I only have one positive thing to say about this recipe and that is that by some miracle the breast meat was incredibly tender and juicy, but that's because in the time they allot the dark meat is undercooked.

Harrumph. If you really must explore this recipe, go to epicurious using the link above and check out the reader reviews--they almost always have variations on the recipe that make it work better if it needs tweaking.

Tuesday, January 8, 2008

Mocha Eclairs and Flank Steak with Chimichurri Sauce

How can you not like something named "chimichurri"? It's so fun to say!

chimichurri
chimichurri
chimichurri

If I didn't know it was an awesome sauce I would think it was the sound a train makes when it goes up a hill.

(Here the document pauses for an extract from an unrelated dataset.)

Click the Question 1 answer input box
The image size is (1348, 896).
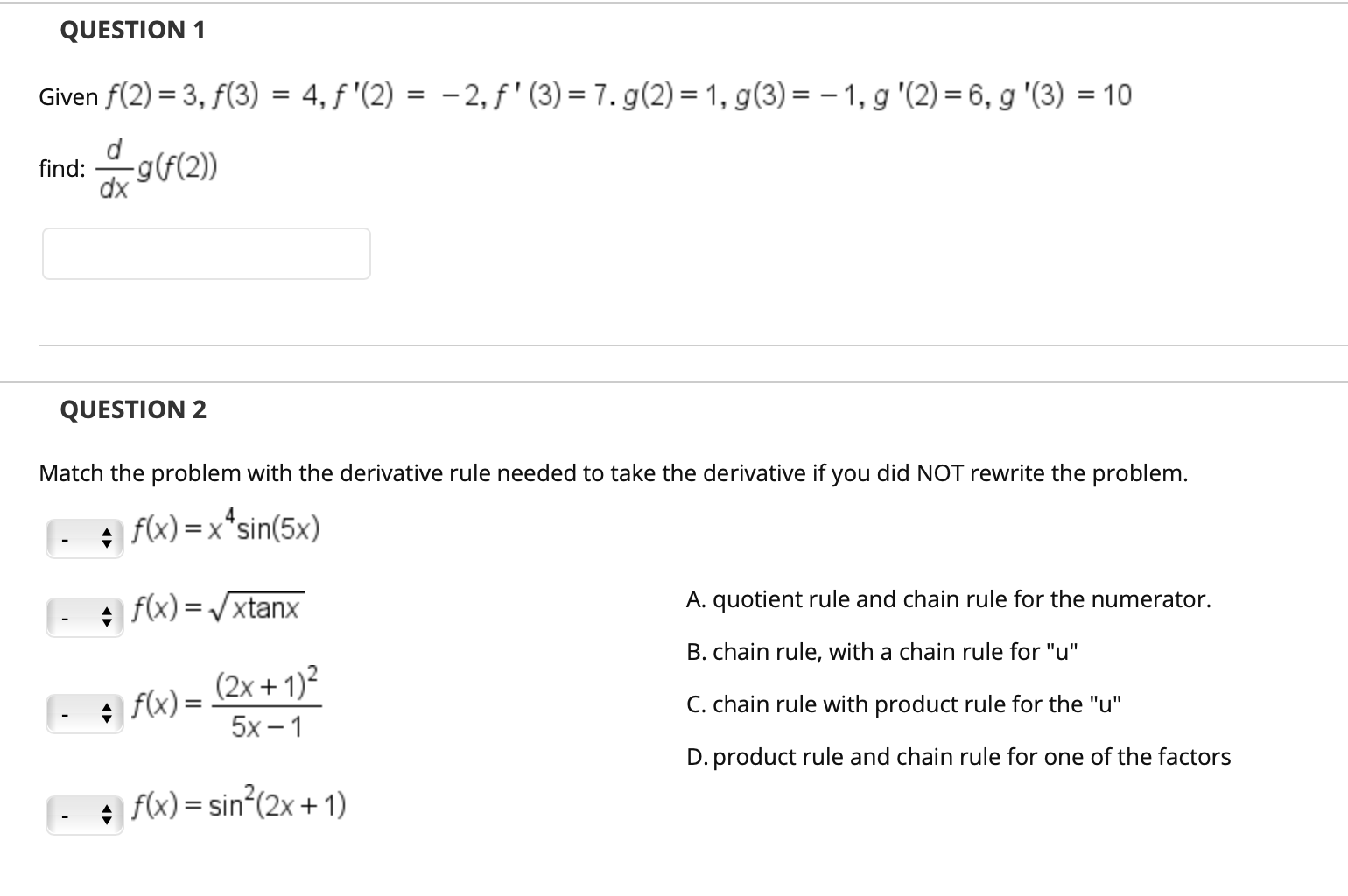(206, 253)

Chimichurri sauce is one of those easy herb/garlic/oil/vinegar sauces that should be a part of your kitchen repertoire, just like pesto. And Flank Steak with Chimichurri Sauce is a fine way to use it up. This recipe was so darn easy--all you need is a food processor and a broiler--it's done in under 20 minutes. And if you can't find flank steak (I couldn't, at our local IGA) any beef will do. I happened to find a slab of "steak tip", which was not cut into steak tips and that worked brilliantly.

*******************************

I made eclairs!!

There is something thrilling about that to me, I'm not sure why. Probably because it's one of those pastry case items that looks like it would be impossible to make at home.

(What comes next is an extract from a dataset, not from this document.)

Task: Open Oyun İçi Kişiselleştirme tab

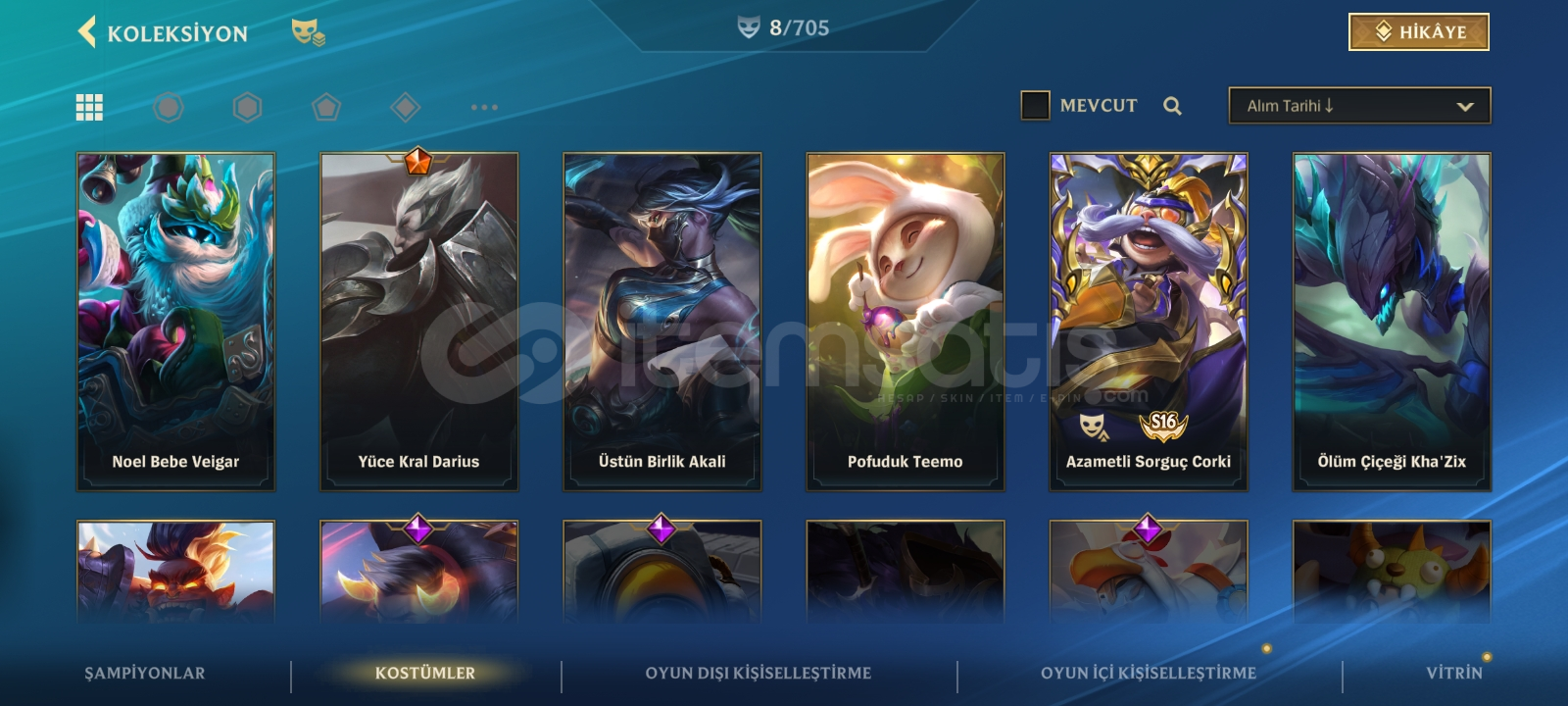Action: coord(1149,673)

Actually the separate components are pretty easy to make--the casing is profiterole dough, which is made, no lie, like this: boil water and butter, dump in flour, stir, then beat in a few eggs. It's the least fussy thing I've ever done. Then you pipe it onto a buttered baking sheet (I always use zip-lock bags with the corner snipped off) and bake for somewhere around 25 minutes. Voila! You've got a hollow casing for your eclair filling.

The fussiest thing is probably the filling, but cornstarch makes that pretty easy, and the only thing left is the chocolate glaze (ch. chips + heavy cream). All in all, it's a lot of bang for the buck.

And here is my inaugural photo from my new digital camera:!



Thank you Maddi and Don, for such a wonderful gift--next time you're up I'll make you eclairs. :-)

Tuesday, January 1, 2008

Roast Pork with Apricot and Shallot Stuffing

Serving a crowd of carnivores?

Roast Pork with Apricot and Shallot Stuffing will make you look good, because it's unusual (unless you live in the North End and buy them at your butcher's every Sunday), pretty, and best of all, tastes great.

Oh, and did I mention it's fairly easy? Bonus.

Here's a photo by Rita Maas:



The other item that will make this a no-sweat affair for you as a cook is this:



Remote oven thermometers have got to be the greatest invention since fire. You can actually cart this thing around the house, up to 100 feet away, and it will tell you exactly what temperature the interior of your roast is while it's in the oven.

I used to have one of these, long ago, but the temp probe cr*pped out and I never got around to replacing it. But I bought one at work because Miranda, my counterpart, was experiencing undue stress over things like leg of lamb. Really, nothing is more awful than thinking you should give meat ten more minutes in the oven and finding out you've blown it and it's overcooked.

So this little gadget has been a wonderful addition and is the reason why the Christmas beef tenderloin was cooked to medium-rare perfection, and why this roast pork was whisked out of the oven at the precise moment that the center of the stuffing reached 150 degrees.

Too late to ask Santa for one--just hie thee to Bed, Bath & Beyond and get one for yourself.